# Valid Triangle Number

Difficulty Level Medium
ArrayViews 178

## Problem

In the Valid Triangle Number problem, we have given an array of non-negative integers. Find the number of triplets that can form a triangle. If we consider the numbers in the array as side lengths of the triangle.

## Example

[ 2, 2, 3, 4 ]

3

### Explanation

We can form three triplets that can form a triangle.

triplets are :

1. 2,3,4 (using the first 2)
2. 2,3,4 (using the second 2)
3. 2,2,3

## Brute force approach

A triplet can form a triangle if and only if it satisfies the condition a+b>c. It means that sum of two sides of a triangle must be greater than the third side.

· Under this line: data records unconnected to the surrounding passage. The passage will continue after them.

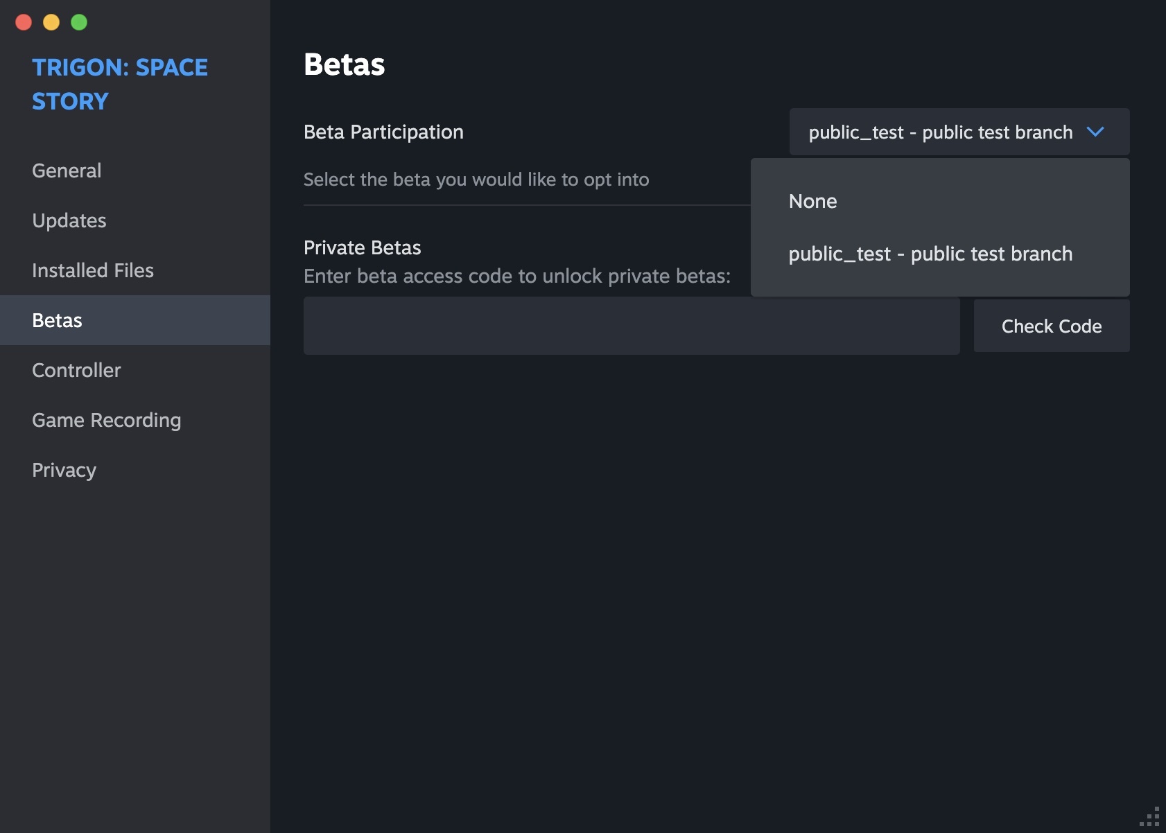The height and width of the screenshot is (833, 1166).
Task: Show the Game Recording settings
Action: [107, 420]

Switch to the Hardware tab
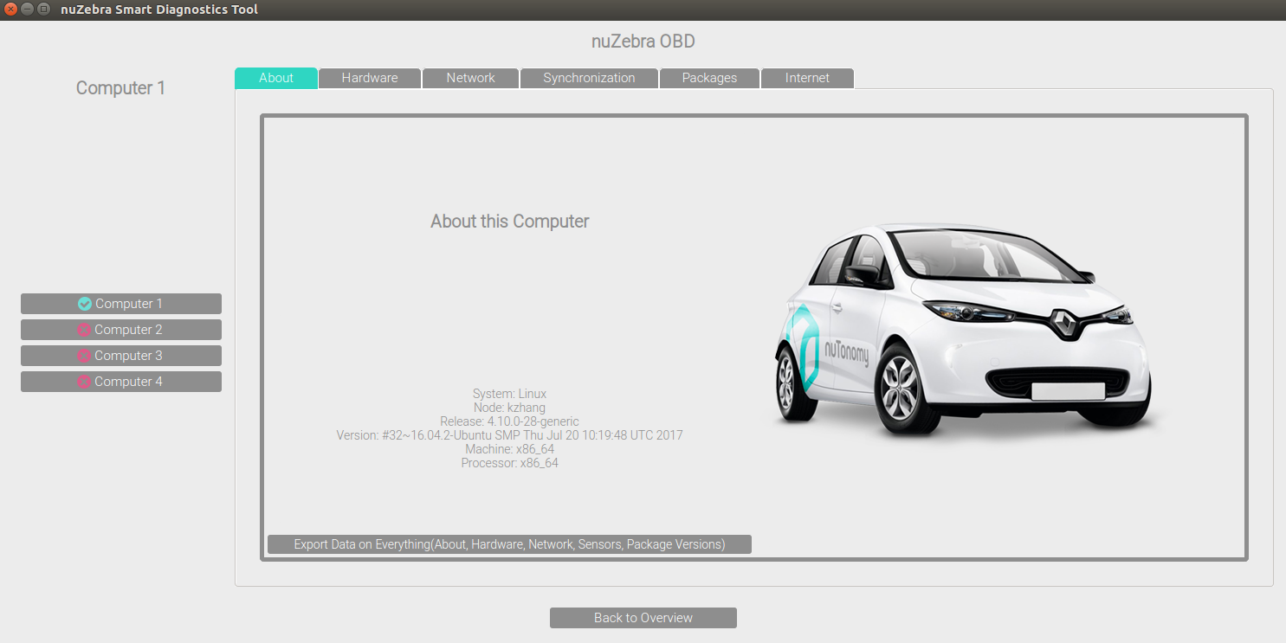pos(370,78)
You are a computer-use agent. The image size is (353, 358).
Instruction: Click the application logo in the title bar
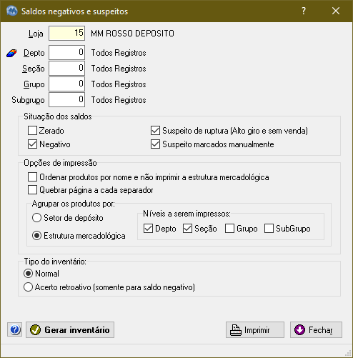[x=12, y=11]
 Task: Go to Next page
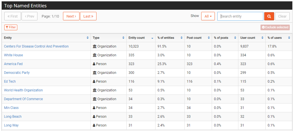pos(71,16)
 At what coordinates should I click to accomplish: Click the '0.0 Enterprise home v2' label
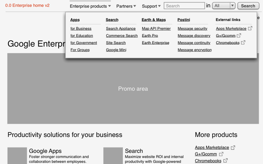point(27,5)
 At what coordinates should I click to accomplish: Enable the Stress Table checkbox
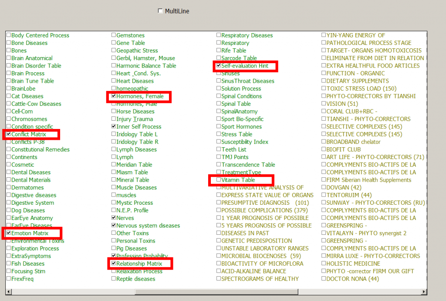pos(219,134)
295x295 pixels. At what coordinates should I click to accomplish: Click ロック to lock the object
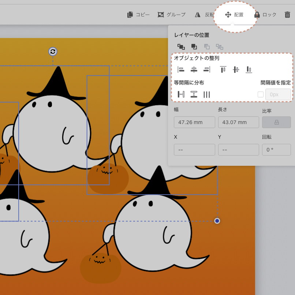point(265,15)
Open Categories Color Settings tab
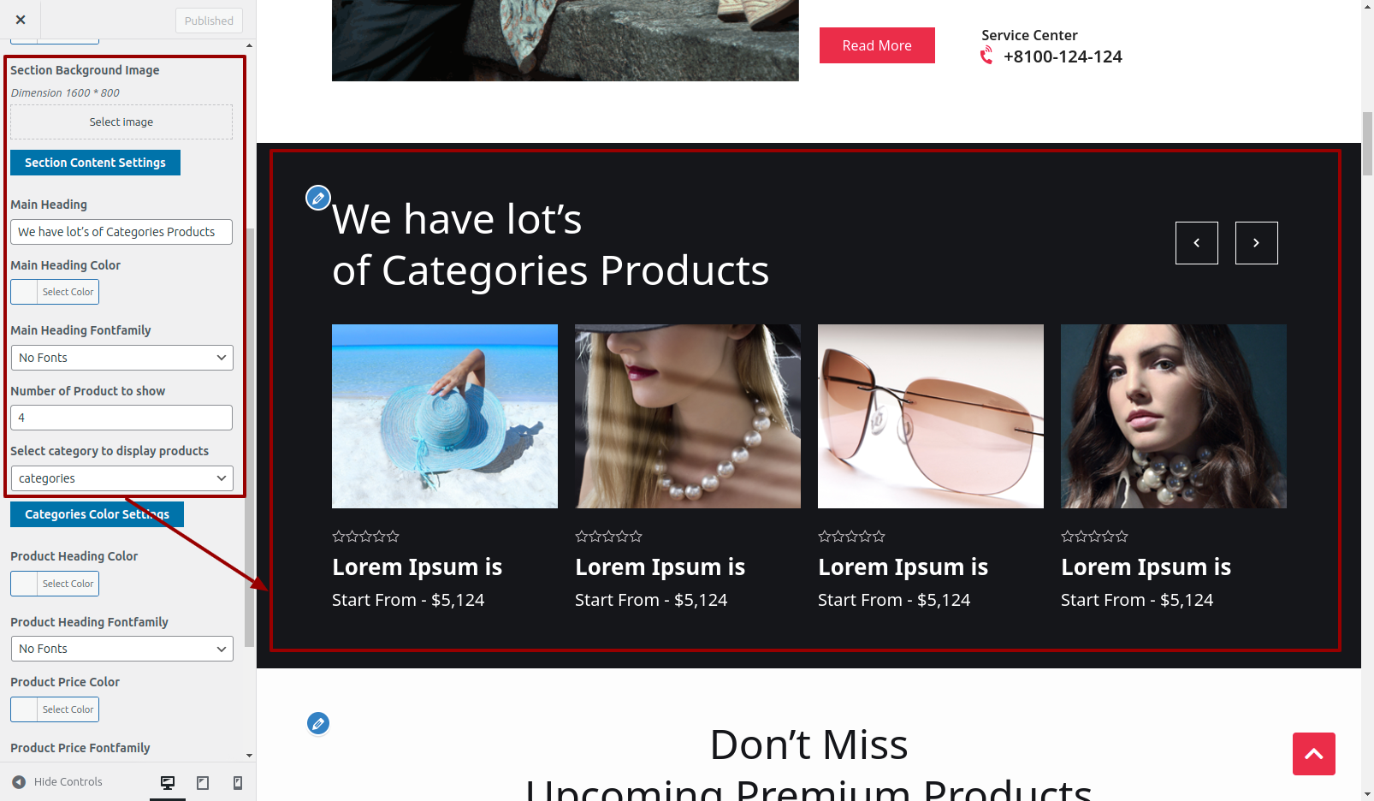 coord(97,514)
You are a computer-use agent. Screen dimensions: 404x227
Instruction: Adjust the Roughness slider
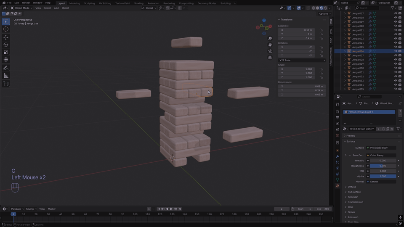click(x=383, y=166)
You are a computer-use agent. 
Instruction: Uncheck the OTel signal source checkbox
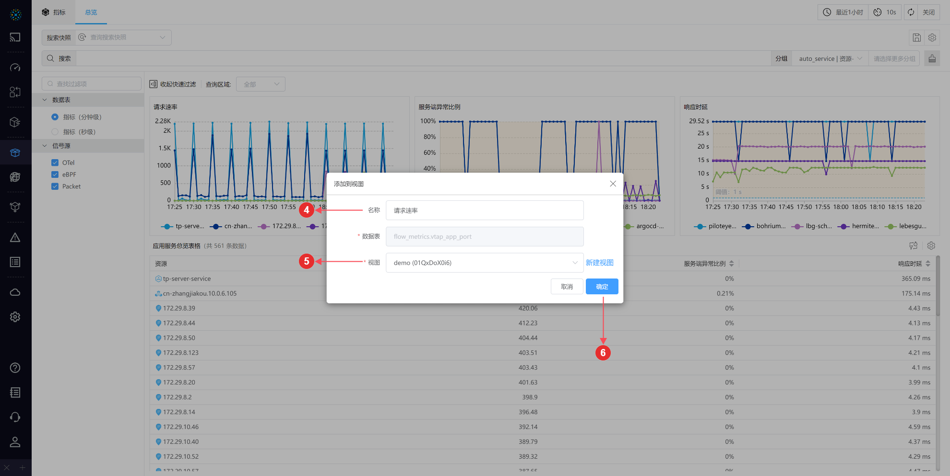(55, 163)
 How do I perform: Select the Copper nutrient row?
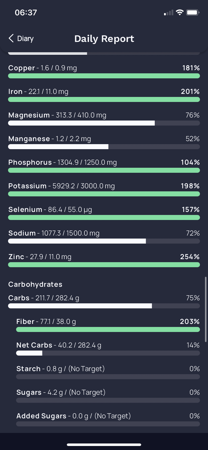tap(104, 71)
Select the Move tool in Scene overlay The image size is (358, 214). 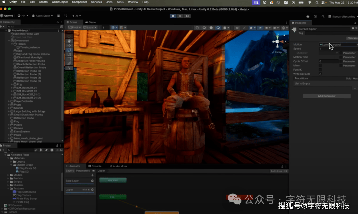69,45
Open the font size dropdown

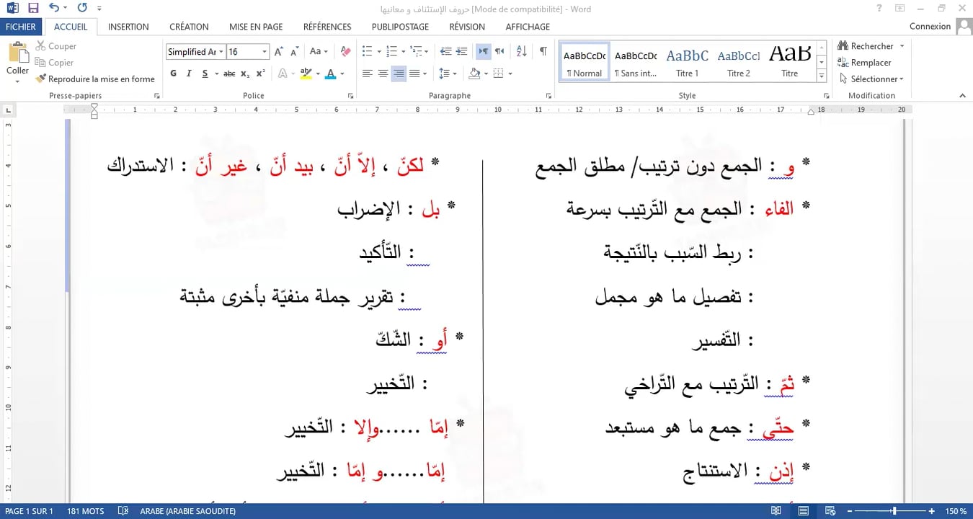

The brute force approach is very simple and easy. We will check for each triplet if they satisfy the condition to form a triangle. We will also maintain a variable to keep track of the count of triplets that can form a triangle. So when we encounter a triplet that can form a triangle we will increase the count. In this way, after checking for all the possible triplets we will have the total number of triplets that can be formed.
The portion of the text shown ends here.